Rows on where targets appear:
#####
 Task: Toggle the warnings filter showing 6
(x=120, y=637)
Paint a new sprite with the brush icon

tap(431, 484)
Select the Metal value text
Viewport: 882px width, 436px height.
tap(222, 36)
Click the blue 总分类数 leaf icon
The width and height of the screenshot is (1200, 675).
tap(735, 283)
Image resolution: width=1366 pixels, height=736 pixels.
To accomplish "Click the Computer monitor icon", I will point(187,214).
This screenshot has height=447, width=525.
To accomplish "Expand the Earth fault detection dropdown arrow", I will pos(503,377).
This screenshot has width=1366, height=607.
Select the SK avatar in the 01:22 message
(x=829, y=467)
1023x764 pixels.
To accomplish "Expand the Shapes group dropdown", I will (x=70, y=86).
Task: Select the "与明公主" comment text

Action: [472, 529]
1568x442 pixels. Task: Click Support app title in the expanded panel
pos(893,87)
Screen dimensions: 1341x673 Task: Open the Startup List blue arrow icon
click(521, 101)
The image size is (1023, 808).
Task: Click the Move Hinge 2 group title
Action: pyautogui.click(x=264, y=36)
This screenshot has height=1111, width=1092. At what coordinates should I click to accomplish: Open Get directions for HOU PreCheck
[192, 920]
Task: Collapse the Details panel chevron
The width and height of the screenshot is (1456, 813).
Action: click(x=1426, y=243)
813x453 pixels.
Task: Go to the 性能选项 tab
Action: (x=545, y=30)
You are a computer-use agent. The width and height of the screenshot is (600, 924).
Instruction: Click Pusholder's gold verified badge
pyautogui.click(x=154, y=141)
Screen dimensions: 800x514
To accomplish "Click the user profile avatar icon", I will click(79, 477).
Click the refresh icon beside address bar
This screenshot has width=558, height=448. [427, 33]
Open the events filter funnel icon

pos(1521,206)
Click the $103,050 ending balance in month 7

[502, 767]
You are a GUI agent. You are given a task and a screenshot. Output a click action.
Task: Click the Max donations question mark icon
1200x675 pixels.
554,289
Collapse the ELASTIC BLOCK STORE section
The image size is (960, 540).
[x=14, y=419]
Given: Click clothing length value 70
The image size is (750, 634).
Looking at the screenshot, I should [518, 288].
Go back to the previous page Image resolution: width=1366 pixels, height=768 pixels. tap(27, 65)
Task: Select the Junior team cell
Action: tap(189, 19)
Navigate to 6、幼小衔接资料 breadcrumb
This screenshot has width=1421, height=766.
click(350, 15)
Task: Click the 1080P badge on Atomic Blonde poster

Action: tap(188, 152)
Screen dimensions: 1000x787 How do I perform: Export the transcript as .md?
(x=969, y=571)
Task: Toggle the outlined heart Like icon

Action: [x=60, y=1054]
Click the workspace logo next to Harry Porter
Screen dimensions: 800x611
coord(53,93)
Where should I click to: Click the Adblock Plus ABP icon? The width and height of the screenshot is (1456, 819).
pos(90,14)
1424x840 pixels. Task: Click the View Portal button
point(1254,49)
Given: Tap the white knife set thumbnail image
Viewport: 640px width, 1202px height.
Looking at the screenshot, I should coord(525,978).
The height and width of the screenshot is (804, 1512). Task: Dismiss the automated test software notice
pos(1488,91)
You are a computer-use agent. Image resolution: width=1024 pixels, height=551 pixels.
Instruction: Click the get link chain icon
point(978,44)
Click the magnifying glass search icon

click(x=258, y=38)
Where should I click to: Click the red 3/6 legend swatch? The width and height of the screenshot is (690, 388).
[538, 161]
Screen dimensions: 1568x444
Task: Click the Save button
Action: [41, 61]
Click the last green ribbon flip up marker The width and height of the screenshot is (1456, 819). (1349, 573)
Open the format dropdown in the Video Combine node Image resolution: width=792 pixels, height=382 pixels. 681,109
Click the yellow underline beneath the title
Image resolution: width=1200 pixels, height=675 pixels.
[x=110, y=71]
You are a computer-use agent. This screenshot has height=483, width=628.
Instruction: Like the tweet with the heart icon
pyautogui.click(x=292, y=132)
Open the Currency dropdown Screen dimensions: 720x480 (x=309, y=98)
#####
Turn every line of the material into a Markdown table with the columns Row and Line, numbering the rows in order and leaving out blank lines.

▶ [FINISHED TASK]:
| Row | Line |
|---|---|
| 1 |  Task: Toggle the warnings filter showing 6 |
| 2 | (x=120, y=637) |
| 3 | Paint a new sprite with the brush icon |
| 4 | tap(431, 484) |
| 5 | Select the Metal value text |
| 6 | Viewport: 882px width, 436px height. |
| 7 | tap(222, 36) |
| 8 | Click the blue 总分类数 leaf icon |
| 9 | The width and height of the screenshot is (1200, 675). |
| 10 | tap(735, 283) |
| 11 | Image resolution: width=1366 pixels, height=736 pixels. |
| 12 | To accomplish "Click the Computer monitor icon", I will point(187,214). |
| 13 | This screenshot has height=447, width=525. |
| 14 | To accomplish "Expand the Earth fault detection dropdown arrow", I will pos(503,377). |
| 15 | This screenshot has width=1366, height=607. |
| 16 | Select the SK avatar in the 01:22 message |
| 17 | (x=829, y=467) |
| 18 | 1023x764 pixels. |
| 19 | To accomplish "Expand the Shapes group dropdown", I will (x=70, y=86). |
| 20 | Task: Select the "与明公主" comment text |
| 21 | Action: [472, 529] |
| 22 | 1568x442 pixels. Task: Click Support app title in the expanded panel |
| 23 | pos(893,87) |
| 24 | Screen dimensions: 1341x673 Task: Open the Startup List blue arrow icon |
| 25 | click(521, 101) |
| 26 | The image size is (1023, 808). |
| 27 | Task: Click the Move Hinge 2 group title |
| 28 | Action: pyautogui.click(x=264, y=36) |
| 29 | This screenshot has height=1111, width=1092. At what coordinates should I click to accomplish: Open Get directions for HOU PreCheck |
| 30 | [192, 920] |
| 31 | Task: Collapse the Details panel chevron |
| 32 | The width and height of the screenshot is (1456, 813). |
| 33 | Action: click(x=1426, y=243) |
| 34 | 813x453 pixels. |
| 35 | Task: Go to the 性能选项 tab |
| 36 | Action: (x=545, y=30) |
| 37 | You are a computer-use agent. The width and height of the screenshot is (600, 924). |
| 38 | Instruction: Click Pusholder's gold verified badge |
| 39 | pyautogui.click(x=154, y=141) |
| 40 | Screen dimensions: 800x514 |
| 41 | To accomplish "Click the user profile avatar icon", I will click(79, 477). |
| 42 | Click the refresh icon beside address bar |
| 43 | This screenshot has width=558, height=448. [427, 33] |
| 44 | Open the events filter funnel icon |
| 45 | pos(1521,206) |
| 46 | Click the $103,050 ending balance in month 7 |
| 47 | [502, 767] |
| 48 | You are a GUI agent. You are given a task and a screenshot. Output a click action. |
| 49 | Task: Click the Max donations question mark icon |
| 50 | 1200x675 pixels. |
| 51 | 554,289 |
| 52 | Collapse the ELASTIC BLOCK STORE section |
| 53 | The image size is (960, 540). |
| 54 | [x=14, y=419] |
| 55 | Given: Click clothing length value 70 |
| 56 | The image size is (750, 634). |
| 57 | Looking at the screenshot, I should [518, 288]. |
| 58 | Go back to the previous page Image resolution: width=1366 pixels, height=768 pixels. tap(27, 65) |
| 59 | Task: Select the Junior team cell |
| 60 | Action: tap(189, 19) |
| 61 | Navigate to 6、幼小衔接资料 breadcrumb |
| 62 | This screenshot has width=1421, height=766. |
| 63 | click(350, 15) |
| 64 | Task: Click the 1080P badge on Atomic Blonde poster |
| 65 | Action: tap(188, 152) |
| 66 | Screen dimensions: 1000x787 How do I perform: Export the transcript as .md? |
| 67 | (x=969, y=571) |
| 68 | Task: Toggle the outlined heart Like icon |
| 69 | Action: [x=60, y=1054] |
| 70 | Click the workspace logo next to Harry Porter |
| 71 | Screen dimensions: 800x611 |
| 72 | coord(53,93) |
| 73 | Where should I click to: Click the Adblock Plus ABP icon? The width and height of the screenshot is (1456, 819). |
| 74 | pos(90,14) |
| 75 | 1424x840 pixels. Task: Click the View Portal button |
| 76 | point(1254,49) |
| 77 | Given: Tap the white knife set thumbnail image |
| 78 | Viewport: 640px width, 1202px height. |
| 79 | Looking at the screenshot, I should coord(525,978). |
| 80 | The height and width of the screenshot is (804, 1512). Task: Dismiss the automated test software notice |
| 81 | pos(1488,91) |
| 82 | You are a computer-use agent. Image resolution: width=1024 pixels, height=551 pixels. |
| 83 | Instruction: Click the get link chain icon |
| 84 | point(978,44) |
| 85 | Click the magnifying glass search icon |
| 86 | click(x=258, y=38) |
| 87 | Where should I click to: Click the red 3/6 legend swatch? The width and height of the screenshot is (690, 388). |
| 88 | [538, 161] |
| 89 | Screen dimensions: 1568x444 |
| 90 | Task: Click the Save button |
| 91 | Action: [41, 61] |
| 92 | Click the last green ribbon flip up marker The width and height of the screenshot is (1456, 819). (1349, 573) |
| 93 | Open the format dropdown in the Video Combine node Image resolution: width=792 pixels, height=382 pixels. 681,109 |
| 94 | Click the yellow underline beneath the title |
| 95 | Image resolution: width=1200 pixels, height=675 pixels. |
| 96 | [x=110, y=71] |
| 97 | You are a computer-use agent. This screenshot has height=483, width=628. |
| 98 | Instruction: Like the tweet with the heart icon |
| 99 | pyautogui.click(x=292, y=132) |
| 100 | Open the Currency dropdown Screen dimensions: 720x480 (x=309, y=98) |